ですが、セックスができないからといって仕事や生活に困ってしまうわけではありません。なので、私は特に治療をしようともしませんでした。 ただ、恋愛に対しては臆病になり、避けるようになったのです。その結果、これまで一人で過ごすことになりました。

今回、久々に人を本当に好きになったことで、そのことを思い出しました。 これらをすべて彼女に伝えたのです。もちろん、強くもありましたが、これを伝えないままでいることはできません。

EDは解決することのできる病気?

彼女は静かに私の話を聞いてくれました。そして、私が話終わると、強く抱きしめてくれました。

「エッチできないからって、それで別れるなんてことはないでしょう。それに、ちゃんと治療してみればいいんじゃないですか?この前、テレビでバイアグラなんかの治療薬のジェネリック医薬品が発売された、って特集してましたし、治療できるんじゃないですか?」

特に慰めるわけでもなく、彼女は治療をすることがまるで当たり前であるかのように言いました。確かに彼女の言う通りです。 EDであることに気づいた頃、ネットなどでさまざまな情報を集めてみました。当時、すでにバイアグラなどの効果的な治療薬が登場していましたので、EDは治療できるものであることは知っていました。

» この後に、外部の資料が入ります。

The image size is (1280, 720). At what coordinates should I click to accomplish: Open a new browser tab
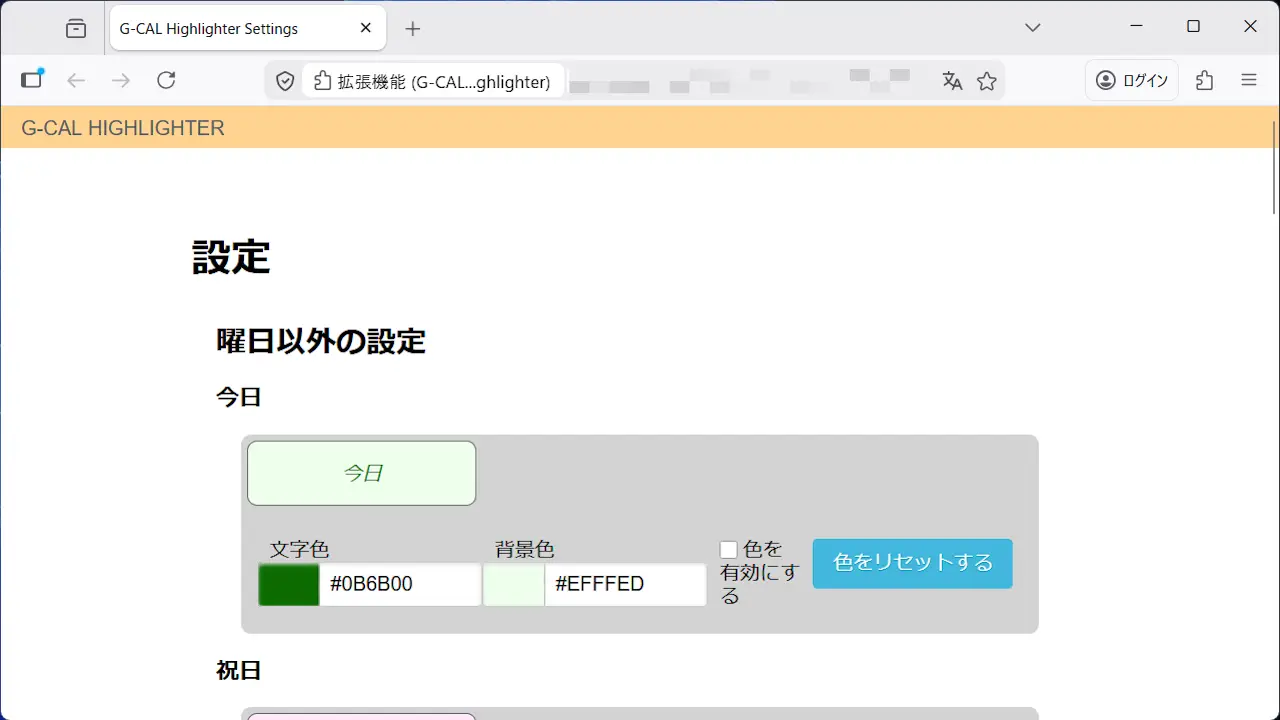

ですが、私の中でEDは病気で治療すべきもの、という認識があまりありませんでした。そのため、これまで治療に踏み出すことができなかったのです。 しかし、考えてみれば、治療という形で解決できるのであれば、そうすべきでしょう。どうして自分がこれまで治療にためらい続けていたのかがわからなくなってしまいました。

そこで、私はすぐに治療を受けることにしました。それが彼女と一緒に幸せになるための手段だと考えたら、一刻も早く病院に行きたいと思ってしまったほどです。

私がそんなことを考えていると、いつの間にか彼女はソファで眠ってしまいました。ずっと緊張していたせいか、私も急激な眠気に襲われて、その日はそのまま彼女の横に寄りかかるように眠ってしまいました。

こうして、私は本格的なEDの治療を受けることを決心しました。ネットで調べて見ると、多くの病院がありましたので、その翌週に予約を入れて、さっそく診察を受けました。